::: TEKST TER BEOORDELING :::

Het hof heeft uiteindelijk besloten de verdachte te veroordelen tot een onvoorwaardelijke gevangenisstraf van vier weken, waarbij het vonnis voor het overige is bevestigd. Dit arrest is gewezen door de meervoudige strafkamer van het gerechtshof Amsterdam, met de griffier D. de Jong aanwezig. Mr. E. van Die was niet in staat het arrest te ondertekenen.

Uitspraak

afdeling strafrecht
parketnummer: 23-000818-17
datum uitspraak: 25 februari 2019
TEGENSPRAAK (gemachtigd raadsvrouw)
Arrest van het gerechtshof Amsterdam gewezen op het hoger beroep, ingesteld tegen het vonnis van de politierechter in de rechtbank Noord-Holland van 24 februari 2017 in de strafzaak onder parketnummer 15-810036-17 tegen
[verdachte],
geboren te [geboorteplaats] op [geboortedag] 1962,
adres: [adres],
thans uit anderen hoofde gedetineerd in Detentiecentrum Schiphol HvB te Badhoevedorp.

Onderzoek van de zaak

Dit arrest is gewezen naar aanleiding van het onderzoek ter terechtzitting in hoger beroep van 11 februari 2019 en, overeenkomstig het bepaalde bij artikel 422, tweede lid, van het Wetboek van Strafvordering, naar aanleiding van het onderzoek ter terechtzitting in eerste aanleg.
Tegen voormeld vonnis is namens de verdachte hoger beroep ingesteld.
Het hof heeft kennisgenomen van de vordering van de advocaat-generaal en van hetgeen door de raadsvrouw naar voren is gebracht.

Vonnis waarvan beroep

Het hof verenigt zich met het vonnis waarvan beroep en zal dit derhalve bevestigen behalve ten aanzien van de strafoplegging en de motivering daarvan. In zoverre zal het vonnis worden vernietigd.

:::

**PROBLEEMOMSCHRIJVING**
Hoe luidt het arrest van "Tegen voormeld vonnis" tot en met "voren is gebracht." als je "advocaat-generaal" vervangt door "officier van justitie"?

::: GEGEVENSSET :::

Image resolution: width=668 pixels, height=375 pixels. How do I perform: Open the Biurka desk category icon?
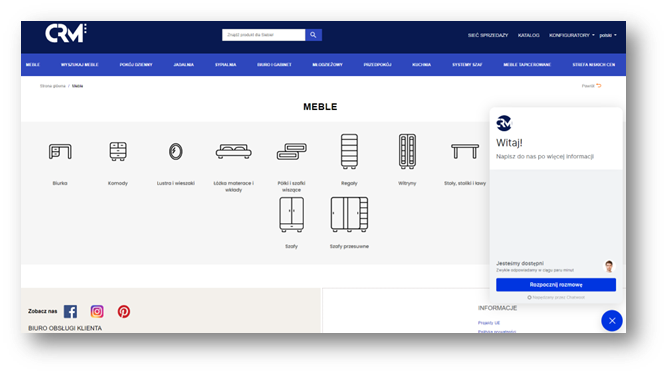[x=60, y=152]
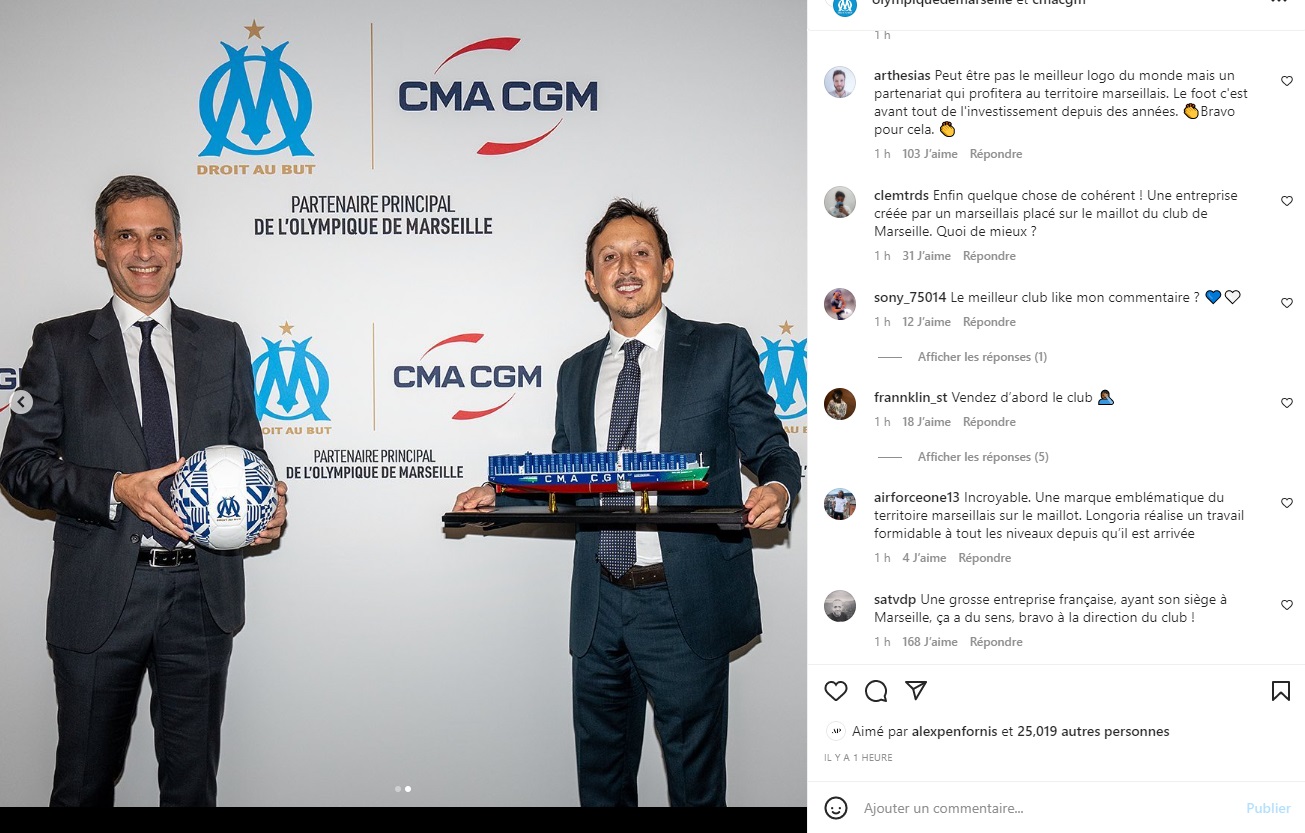Open the satvdp username link

click(895, 599)
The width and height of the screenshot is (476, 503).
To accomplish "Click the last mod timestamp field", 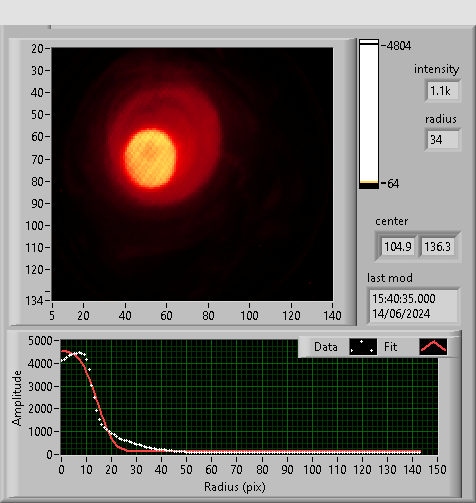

:::

**OPLOSSING**
Tegen voormeld vonnis is namens de verdachte hoger beroep ingesteld.
Het hof heeft kennisgenomen van de vordering van de officier van justitie en van hetgeen door de raadsvrouw naar voren is gebracht.